Air time purchases are offered in many states
Some states make it much less costly for public workers to purchase retirement credits. The ability to buy “air time” was recently highlighted in a news report in USA Today, which found 21 states that allow for such purchases.
Numbers provided by PERS to the Nevada News Bureau shed some light on the use of the benefit.
About $17.2 million was spent on purchase of service in fiscal year 2011, not counting a special program created by the Legislature for teachers who work in at-risk schools. This represents about 1.2 percent of the $1.4 billion in total contributions made to PERS that year from both public employers and employees.
In fiscal year 2010, the number was $13.5 million out of $1.4 billion in total contributions or just under 1 percent.
These amounts may include some purchases of service by a local government in order to encourage workers to retire as a way to save money in the budget.

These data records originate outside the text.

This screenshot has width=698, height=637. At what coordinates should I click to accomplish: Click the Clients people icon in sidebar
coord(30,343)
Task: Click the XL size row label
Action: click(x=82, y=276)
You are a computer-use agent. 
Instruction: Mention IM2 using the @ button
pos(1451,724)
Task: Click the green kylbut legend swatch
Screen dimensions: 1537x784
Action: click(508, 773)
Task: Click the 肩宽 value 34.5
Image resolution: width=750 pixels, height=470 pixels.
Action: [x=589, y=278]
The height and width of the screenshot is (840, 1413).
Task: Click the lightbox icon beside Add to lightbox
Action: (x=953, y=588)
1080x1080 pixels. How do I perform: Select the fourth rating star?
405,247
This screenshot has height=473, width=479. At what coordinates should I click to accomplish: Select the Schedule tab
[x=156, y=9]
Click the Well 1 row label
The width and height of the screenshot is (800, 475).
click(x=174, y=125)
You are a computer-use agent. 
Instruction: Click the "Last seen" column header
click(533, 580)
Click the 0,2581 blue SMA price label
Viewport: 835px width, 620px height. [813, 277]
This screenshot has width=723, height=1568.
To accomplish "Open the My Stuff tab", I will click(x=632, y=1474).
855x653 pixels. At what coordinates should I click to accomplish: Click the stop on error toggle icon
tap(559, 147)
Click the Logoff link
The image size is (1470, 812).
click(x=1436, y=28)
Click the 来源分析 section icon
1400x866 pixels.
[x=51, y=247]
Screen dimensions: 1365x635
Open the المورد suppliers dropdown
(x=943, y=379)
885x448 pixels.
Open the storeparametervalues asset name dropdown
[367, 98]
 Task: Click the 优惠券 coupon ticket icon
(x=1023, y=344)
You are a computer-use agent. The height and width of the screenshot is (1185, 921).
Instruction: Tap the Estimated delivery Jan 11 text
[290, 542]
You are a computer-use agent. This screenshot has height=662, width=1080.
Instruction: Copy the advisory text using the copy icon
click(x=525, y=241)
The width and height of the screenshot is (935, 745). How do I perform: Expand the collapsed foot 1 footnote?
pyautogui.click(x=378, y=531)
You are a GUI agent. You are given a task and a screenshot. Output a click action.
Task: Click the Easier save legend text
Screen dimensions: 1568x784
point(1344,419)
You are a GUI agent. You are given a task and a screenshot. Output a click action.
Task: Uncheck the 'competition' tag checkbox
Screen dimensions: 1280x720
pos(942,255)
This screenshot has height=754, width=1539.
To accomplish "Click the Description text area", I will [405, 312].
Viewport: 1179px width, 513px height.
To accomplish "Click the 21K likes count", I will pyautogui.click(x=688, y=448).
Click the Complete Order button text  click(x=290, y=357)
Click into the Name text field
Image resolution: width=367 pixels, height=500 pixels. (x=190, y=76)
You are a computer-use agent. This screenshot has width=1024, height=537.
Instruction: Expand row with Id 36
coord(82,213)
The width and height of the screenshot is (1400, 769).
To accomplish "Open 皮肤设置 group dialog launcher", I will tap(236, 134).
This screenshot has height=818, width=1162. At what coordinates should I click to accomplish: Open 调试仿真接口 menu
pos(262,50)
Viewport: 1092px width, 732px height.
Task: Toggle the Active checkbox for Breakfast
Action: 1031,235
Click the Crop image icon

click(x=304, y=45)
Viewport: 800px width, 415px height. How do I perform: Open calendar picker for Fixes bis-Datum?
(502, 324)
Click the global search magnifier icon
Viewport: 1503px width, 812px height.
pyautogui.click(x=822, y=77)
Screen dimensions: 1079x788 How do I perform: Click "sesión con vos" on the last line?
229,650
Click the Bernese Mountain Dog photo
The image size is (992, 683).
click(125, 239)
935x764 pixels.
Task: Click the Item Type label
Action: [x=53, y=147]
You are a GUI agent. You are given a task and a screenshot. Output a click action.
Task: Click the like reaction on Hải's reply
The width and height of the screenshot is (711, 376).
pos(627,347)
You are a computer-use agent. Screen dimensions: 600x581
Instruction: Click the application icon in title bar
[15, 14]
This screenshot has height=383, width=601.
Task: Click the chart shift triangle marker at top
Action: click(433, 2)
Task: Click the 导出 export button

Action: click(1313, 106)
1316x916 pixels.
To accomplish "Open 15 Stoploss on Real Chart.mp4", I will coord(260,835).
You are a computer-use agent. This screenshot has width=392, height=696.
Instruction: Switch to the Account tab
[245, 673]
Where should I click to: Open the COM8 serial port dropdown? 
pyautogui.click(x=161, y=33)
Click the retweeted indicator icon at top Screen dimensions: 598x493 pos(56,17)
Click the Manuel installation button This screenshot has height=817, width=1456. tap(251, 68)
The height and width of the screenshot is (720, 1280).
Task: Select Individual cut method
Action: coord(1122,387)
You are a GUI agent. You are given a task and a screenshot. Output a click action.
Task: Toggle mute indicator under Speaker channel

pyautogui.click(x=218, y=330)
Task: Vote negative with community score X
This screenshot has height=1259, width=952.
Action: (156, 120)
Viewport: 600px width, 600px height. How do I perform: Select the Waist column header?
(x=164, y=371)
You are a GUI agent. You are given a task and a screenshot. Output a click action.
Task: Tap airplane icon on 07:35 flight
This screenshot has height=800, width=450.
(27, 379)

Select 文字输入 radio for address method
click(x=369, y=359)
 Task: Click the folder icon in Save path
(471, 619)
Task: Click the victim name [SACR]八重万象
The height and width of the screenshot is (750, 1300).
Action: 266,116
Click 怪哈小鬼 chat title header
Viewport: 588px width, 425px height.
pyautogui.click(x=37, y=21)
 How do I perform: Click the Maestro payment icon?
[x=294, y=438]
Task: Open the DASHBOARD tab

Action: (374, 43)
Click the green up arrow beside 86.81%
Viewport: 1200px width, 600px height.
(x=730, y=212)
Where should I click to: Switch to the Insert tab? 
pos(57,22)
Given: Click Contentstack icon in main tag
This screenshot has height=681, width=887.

The Washoe County School District last week, for example, approved 68 early retirement applications to help resolve a $40 million budget shortfall.
The PERS website has a calculator to show what it would cost to buy a year of service. Based on the average salary for all active regular employees of $49,000, it would cost a worker nearly $20,000 to buy one year of service at age 55.
For a police officer or firefighter with an average salary in 2011 of about $74,000, the cost to buy one year of service at age 55 would be nearly $30,000. Public safety employees can retire at any age with 25 years of service.
So dividing these amounts into the $17.2 million in purchase of service in 2011 would equal 860 years of service purchased if all the purchases were by regular employees. For police and fire, the number of years purchased would be about 573 years.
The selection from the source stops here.